Late one evening at Residency I found myself out on the back deck at the lodge surrounded by 3 faculty and about 10 or 15 students, depending on the minute. When I first walked out with my glass of wine there were only the three faculty members and it seemed like a great opportunity to just sit and listen to these brilliant people tell stories, which is exactly what I did.
Then a few students showed up and the vibe took a turn. Strangely, More people showed up the later it got and before I knew it I was on the edge of a large circle of people with conversations going in all directions. It was fine.. I could still just sit and listen.
I like listening. I might have stories but I’m not a good storyteller and somehow I feel like people won’t be interested in what I have to say anyway. That’s fine by me. Mostly.
Then some girl that’s ended up sitting close to me asks “so tell me about you”. She asked some specific questions about where I live and my current situation, divorced, two teenage kids, etc.
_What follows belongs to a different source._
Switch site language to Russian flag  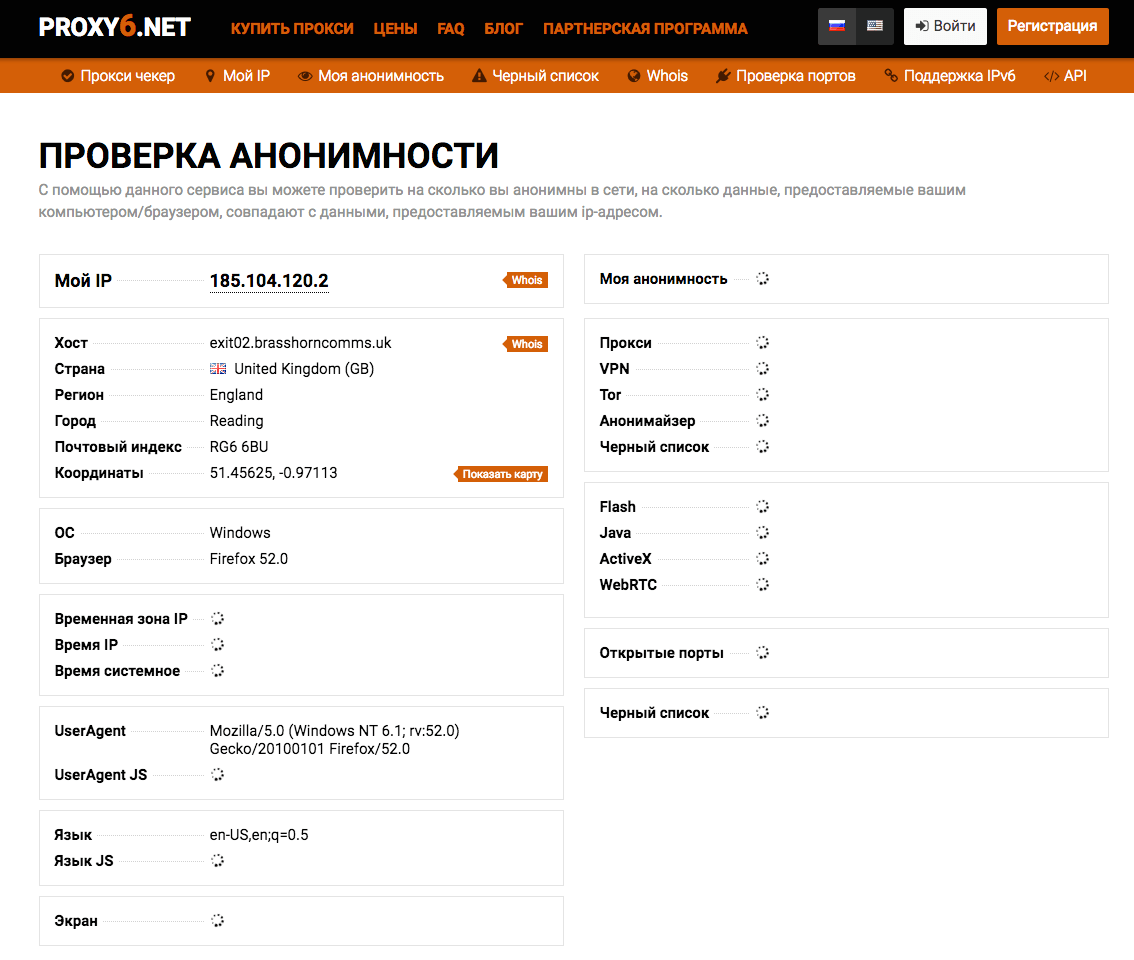point(837,26)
Then she asked what I do for a living and I answered the best way I know, “I do documentation and operational support for a software startup”. She promptly replied “that sounds so boring”. Yes, that was her response exactly and I smiled and didn’t know what to say.
Shortly she was off talking to someone else and I was left lingering with that comment in my brain. I had a lump in my throat and I spent the entire rest of the evening not saying anything to anyone and not really able to listen quite the same either.
That night I didn’t sleep because I had so many thoughts on that and about a dozen other topics that came up in the course of that day. Long after the fact I concluded I should have defended myself and I could have gone many different ways to do so. Kinda like when you come up with the perfect response to someone but don’t think of it until the moment has passed.
Truly, it probably would not have struck such a chord with me if I hadn’t heard that comment before. My ex-husband called me boring and it was an issue in our marriage. And I’ve answered the “what do you do for a living” question many times before with enthusiasm only to see the eyes of the asker gloss over, a sign that what I’m saying isn’t interesting and perhaps their mind has wandered off somewhere else. I get it. My job is not interesting.
In her defense, she wasn’t commenting about me personally, just my job. I just took it personally because of past events. Nevertheless, if Given the opportunity to rewind and replay the moment, here’s what I might say.. “It’s not the most exciting job but it pays enough for me to pursue my life goals without going into debt.”
Then, depending on how bold I felt I would get on my flipping soap box defending my boring life… which is, in fact, not boring at all. I’m raising two kids, travel a lot, get to enjoy doing all the things I love to do almost daily. My job is fascinating and I’m learning a lot. The things I’m doing are not for everyone and therefore appear as boring to a casual onlooker.
In a way I feel this is something I really need to reconcile. Its not their issue that I seem boring or my job is (although it’s crass to just call it out). I do a pretty good job not giving a shit what other people think most of the time, but this event shined a spotlight on the fact that I’m not doing it as well as I could.
I was asked the “occupation question” two more times before leaving residency and at that point still didn’t have any different response. One woman even said “sounds like you don’t love it”. Which means I over corrected and wasn’t enthusiastic enough in my response. But whatever.. there’s always next time. Next time I’ll do a better job defending being boring. Maybe. 😉
Time now to get back to my boring job that I do in lounge pants from the comfort of my own home with my kids enjoying their sleeping in summer just down the hall. Then I’ll go to KC, and Cancun, and Denver, and start planning the next big adventure with the love of my life. If that’s boring. I’ll take it!